I would suggest you look into the content of the books being challenged and come to your own conclusion as to whether they are age appropiate or not. After all, the term "age appropiate" is subjective.

5 comments

> As I understand, what they are doing is removing non age appropiate books from elementary and middle school libraries, some of which include LGBTQ content.

That's the same thing.

Defining a book as "age inappropriate" because it talkes about sexuality means that talking about sexuality is age inappropriate.

But taking about sexuality is critical for the healthy development of an LGBTQ+ child! How else can they understand, or even put into words, what they themselves are going through?

Teachers can show children Schindler's List, but can't talk to them about sex. That's the reality we are discussing here.

Talking about sexuality is critical for the healthy development of any child. Terribly wrong ideas can take root at a very young age. Every time an educator evades a child's questions about sex they are "grooming" an antisocial deviant; protecting people from truth is inherently destructive.
And it's clearly attempted to make any mention of gay or trans people existing or being in any way normal "not age appropriate". The sponsor of Florida's law gave pure mention of a child having two dads as an example of what should be prevented in schools.
Well maybe parents should do that rather than the state? What’s bad about LGBTQ content and what does that even mean?

I swear, you folks will reach as far as possible to make book bans seem reasonable.

Who is "you folks"? I can think for myself, thanks. I'm providing some context for your naive or perhaps intentional misunderstanding of what is actually happening.

And who do you think votes for these decisions? The parents. So presumably many parents think that some books in school liraries are not age appropiate.

I haven't even expressed my opinion on this topic yet you are assuming my stance because you lack nuance. That's why I suggest you read the actual books that are being challenged and come back with a more informed perspective.

> who do you think votes for these decisions? The parents.

There are a lot of non-parents with strong opinions about this.

One point of outrage I've seen is about this Florida law passed last year that said schools need to have an online catalog of the books found within the school library, have a public notice period for comment for any book being added to the library, a 30 day grace period for after the book is introduced for a parent to make a formal complaint, a form to make a complaint about an existing book, and banned pornography ... why do so many people take offense with this very democratic process?
> why do so many people take offense with this very democratic process?

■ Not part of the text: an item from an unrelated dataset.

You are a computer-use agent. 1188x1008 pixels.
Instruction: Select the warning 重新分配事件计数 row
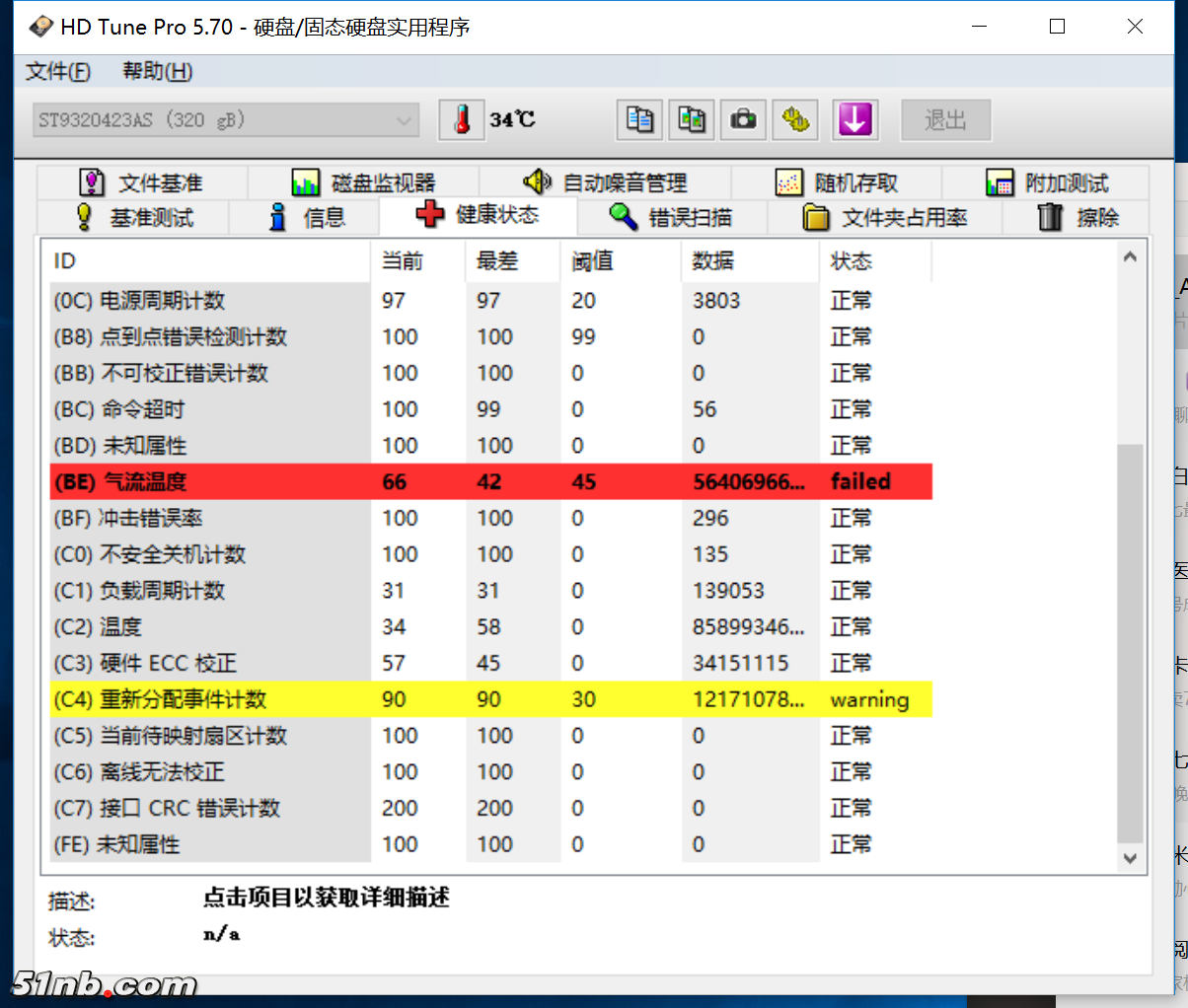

The words written for a law aren't how the law is actually implemented. Law isn't code. The group in power, in this case people who want to limit how LGBTQ people live, will write a perfectly reasonable law, and then only apply that law to cases that they personally believe in. In other cases, such as if you were to complain about the bible being lewd, they would state some exception for it and ignore your request. This "perfectly democratic" law is, in fact, used in a non-democratic way!

The Hill We Climb was recently banned due to parental complaint in Florida.

That’s banning a book purely for its message. Any student could access the message of it by watching tape of a presidential inauguration.